Other Directorships & Interlocks
- Current public board: Hain Celestial (since 2023). No disclosed compensation committee interlocks; Compensation Committee reported no interlocking relationships in 2024.
- Related-party transaction screening: Audit Committee procedures require approval/ratification; immaterial categories include ordinary-course fees to organizations affiliated with directors (e.g., sponsorship fees and membership dues involving Davidson) on market terms.
- Routine banking relationships: Ordinary-course services are considered immaterial; deposit accounts noted for most independent directors (excludes Davidson), signaling limited direct client relationships.
Expertise & Qualifications
- Audit Committee Financial Expert; 30-year operating track record; BA Luther College; HBS executive programs; actively supervises CFO and engages auditors (EY) at Hain Celestial; signs SOX certifications and management representation letters.
- Skills matrix: finance/accounting, strategic planning/leadership, IT/cyber, risk management, human capital, marketing/retail distribution; public company leadership and governance.
Equity Ownership
| Metric | Value | As-of/Notes |
|---|---|---|
| Total beneficial ownership (common shares) | 82,620 shares | As of Jan 31, 2025 |
| Ownership % of common shares | <1% (individual director threshold) | As of Jan 31, 2025 |
| Unvested RSUs outstanding | 17,148 units | Year-end 2024 |
| Market value of unvested RSUs | $345,361 | Based on $20.14/share |
| Hedging/short transactions | Prohibited for directors absent CEO/GC approval; none approved to date | Policy-level |
| Pledging of shares | Not disclosed | No pledging noted in beneficial ownership table |
| Ownership/retention guideline | Directors must retain 50% of net after-tax shares from awards; rises to 75% if minimum ownership multiples unmet | Company guidelines apply to directors |
Governance Assessment
- Board effectiveness: Davidson strengthens Audit and Compensation oversight; designated Audit Committee Financial Expert; independence affirmed; high attendance levels across the board and committees bolster investor confidence.
- Alignment: Director pay mix emphasizes equity (election to receive retainer in RSUs), no cash incentives; RSUs vest on service, reinforcing long-term alignment; clawbacks in equity plans add discipline.
- Conflicts: Only ordinary-course sponsorship/membership payments to affiliated organizations disclosed and treated under categorical immateriality standards; no interlocks; related-party approvals governed by Audit Committee procedures.
- Time commitments: Company limits directors to ≤4 public boards; Davidson holds one other public board (Hain Celestial) plus CEO role—monitorable but within policy.
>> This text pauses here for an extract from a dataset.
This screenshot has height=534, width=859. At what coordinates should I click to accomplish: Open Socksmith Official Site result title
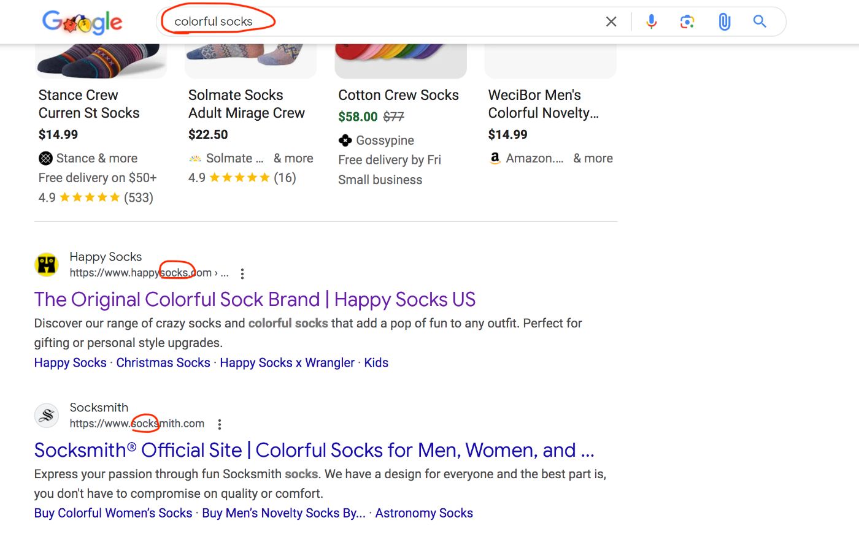tap(314, 450)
- Shareholder signals: Say-on-pay approval was 97% in 2024, indicating strong support for compensation governance environment around the board.
RED FLAGS
- None material disclosed. Minor routine transactions (sponsorships/membership dues) were ordinary-course and on market terms, and independence was affirmed. No hedging approvals and no pledging disclosed.